Today’s launch of these comprehensive guidelines, setting out which polymers can no longer be considered recyclable and which are the best-in-class polymer choices for different types of rigid plastic packaging, means everyone placing packaging on the UK market has a common basis for design decisions. As highlighted in last week’s announcement on OPRL’s Labelling Rules Review, these guidelines will be one of the evidence bases underpinning OPRL’s 2019 revisions. In January 2017 the labelling not-for-profit signalled its 2019 rules would take account of sortation processes at MRFs and likelihood of reprocessing into recyclate.
Commenting on the release of the Pact’s guidance Jane Bevis, Chair of OPRL said: “The public find plastics confusing and, with widespread concerns over irresponsible disposal and environmental pollution by plastic packaging, are increasingly condemning all plastic packaging as intolerable. But plastic packaging has a key role in protecting our environment too – well-chosen polymers used in well-designed packaging are vital to reducing food waste and the resulting methane and other greenhouse gas emissions. So this hugely welcome guidance from the Plastics Pact is crucial in promoting a paradigm shift in packaging design, both food and non-food.”
“As well as incorporating this evidence base into our Labelling Rules, we will adopt its findings as key parameters in our PREP tool, the only ISO 14021-compliant multi-material assessment tool on the UK market enabling recyclability claims to be made on a common basis. By shifting design choices into a narrower range of recyclable polymers we not only reduce confusion for consumers, but ease sortation at MRFs and reprocessors, and create the markets for recyclate once consumers have done their bit within the circular economy. That’s Win, Win, Win!”

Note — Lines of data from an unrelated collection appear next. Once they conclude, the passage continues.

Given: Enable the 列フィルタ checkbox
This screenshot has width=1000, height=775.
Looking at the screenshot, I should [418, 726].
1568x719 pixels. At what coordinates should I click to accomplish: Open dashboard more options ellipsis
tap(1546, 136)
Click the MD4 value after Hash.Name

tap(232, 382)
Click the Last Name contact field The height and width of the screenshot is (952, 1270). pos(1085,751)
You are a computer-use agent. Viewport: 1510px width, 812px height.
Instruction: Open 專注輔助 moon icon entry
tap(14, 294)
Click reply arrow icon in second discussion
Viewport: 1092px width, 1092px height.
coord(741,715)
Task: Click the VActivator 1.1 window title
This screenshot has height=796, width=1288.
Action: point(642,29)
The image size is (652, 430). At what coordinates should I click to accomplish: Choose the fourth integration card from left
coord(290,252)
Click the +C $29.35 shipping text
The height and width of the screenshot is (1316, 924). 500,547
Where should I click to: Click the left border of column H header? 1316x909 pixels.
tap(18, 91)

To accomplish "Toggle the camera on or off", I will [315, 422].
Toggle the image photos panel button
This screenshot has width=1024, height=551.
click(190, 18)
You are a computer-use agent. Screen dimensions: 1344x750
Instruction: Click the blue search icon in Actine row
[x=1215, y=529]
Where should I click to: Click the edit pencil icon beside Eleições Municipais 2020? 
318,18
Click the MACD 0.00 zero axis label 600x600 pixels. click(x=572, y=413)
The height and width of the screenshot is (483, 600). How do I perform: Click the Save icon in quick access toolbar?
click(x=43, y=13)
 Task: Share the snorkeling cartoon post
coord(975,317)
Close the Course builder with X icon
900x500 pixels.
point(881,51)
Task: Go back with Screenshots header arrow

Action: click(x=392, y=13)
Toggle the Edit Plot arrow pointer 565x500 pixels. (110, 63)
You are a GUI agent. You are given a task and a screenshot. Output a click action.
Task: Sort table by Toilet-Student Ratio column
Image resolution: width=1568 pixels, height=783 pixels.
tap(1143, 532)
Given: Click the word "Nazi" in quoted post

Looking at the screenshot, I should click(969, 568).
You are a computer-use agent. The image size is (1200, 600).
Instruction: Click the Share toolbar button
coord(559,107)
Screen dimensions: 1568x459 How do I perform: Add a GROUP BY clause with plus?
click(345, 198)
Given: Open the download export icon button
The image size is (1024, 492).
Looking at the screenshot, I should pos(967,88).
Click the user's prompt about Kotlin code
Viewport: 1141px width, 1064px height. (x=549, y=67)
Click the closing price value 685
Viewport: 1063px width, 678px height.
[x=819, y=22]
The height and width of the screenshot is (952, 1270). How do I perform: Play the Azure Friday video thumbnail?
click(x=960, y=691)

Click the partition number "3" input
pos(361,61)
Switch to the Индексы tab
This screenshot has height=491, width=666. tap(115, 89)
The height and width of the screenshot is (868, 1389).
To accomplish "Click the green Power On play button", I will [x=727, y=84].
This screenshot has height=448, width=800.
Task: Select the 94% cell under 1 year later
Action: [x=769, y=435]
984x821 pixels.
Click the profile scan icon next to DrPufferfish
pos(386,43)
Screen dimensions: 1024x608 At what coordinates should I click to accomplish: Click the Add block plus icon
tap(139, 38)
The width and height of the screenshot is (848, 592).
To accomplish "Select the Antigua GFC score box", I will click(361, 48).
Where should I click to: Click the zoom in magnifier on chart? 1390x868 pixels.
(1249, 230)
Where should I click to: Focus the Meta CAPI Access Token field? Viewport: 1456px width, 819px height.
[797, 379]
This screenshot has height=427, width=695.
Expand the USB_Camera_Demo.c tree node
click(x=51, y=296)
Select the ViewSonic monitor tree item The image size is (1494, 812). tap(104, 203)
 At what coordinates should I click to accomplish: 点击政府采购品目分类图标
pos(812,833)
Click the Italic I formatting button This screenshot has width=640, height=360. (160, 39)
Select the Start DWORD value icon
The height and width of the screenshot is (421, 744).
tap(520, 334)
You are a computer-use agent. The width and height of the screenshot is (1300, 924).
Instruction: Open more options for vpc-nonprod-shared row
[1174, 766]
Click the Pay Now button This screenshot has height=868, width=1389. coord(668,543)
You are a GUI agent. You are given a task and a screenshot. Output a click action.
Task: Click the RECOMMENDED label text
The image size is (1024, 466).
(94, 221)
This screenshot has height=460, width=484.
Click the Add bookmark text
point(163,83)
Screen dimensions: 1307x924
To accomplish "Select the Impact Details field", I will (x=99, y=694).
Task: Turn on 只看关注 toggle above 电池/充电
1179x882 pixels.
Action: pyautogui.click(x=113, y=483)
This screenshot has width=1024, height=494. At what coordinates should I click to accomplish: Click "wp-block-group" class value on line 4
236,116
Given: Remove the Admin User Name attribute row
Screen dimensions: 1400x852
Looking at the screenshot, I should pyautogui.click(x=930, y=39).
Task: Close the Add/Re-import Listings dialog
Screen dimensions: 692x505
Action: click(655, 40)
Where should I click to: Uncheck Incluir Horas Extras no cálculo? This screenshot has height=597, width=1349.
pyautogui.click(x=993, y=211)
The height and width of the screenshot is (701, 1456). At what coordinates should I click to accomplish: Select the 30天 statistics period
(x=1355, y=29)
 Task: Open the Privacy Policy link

The Pact’s guidance also gives clear advice on the need for OPRL labelling and the preferred OPRL Calls to Action to be selected to enhance recycling capture and quality. These include added tips for the consumer such as ‘Cap On’, ‘Rinse’ and ‘Flatten’ and were introduced in January 2017 in response to WRAP’s research into barriers to recycling. OPRL is a founding member and delivery partner of the Plastics Pact.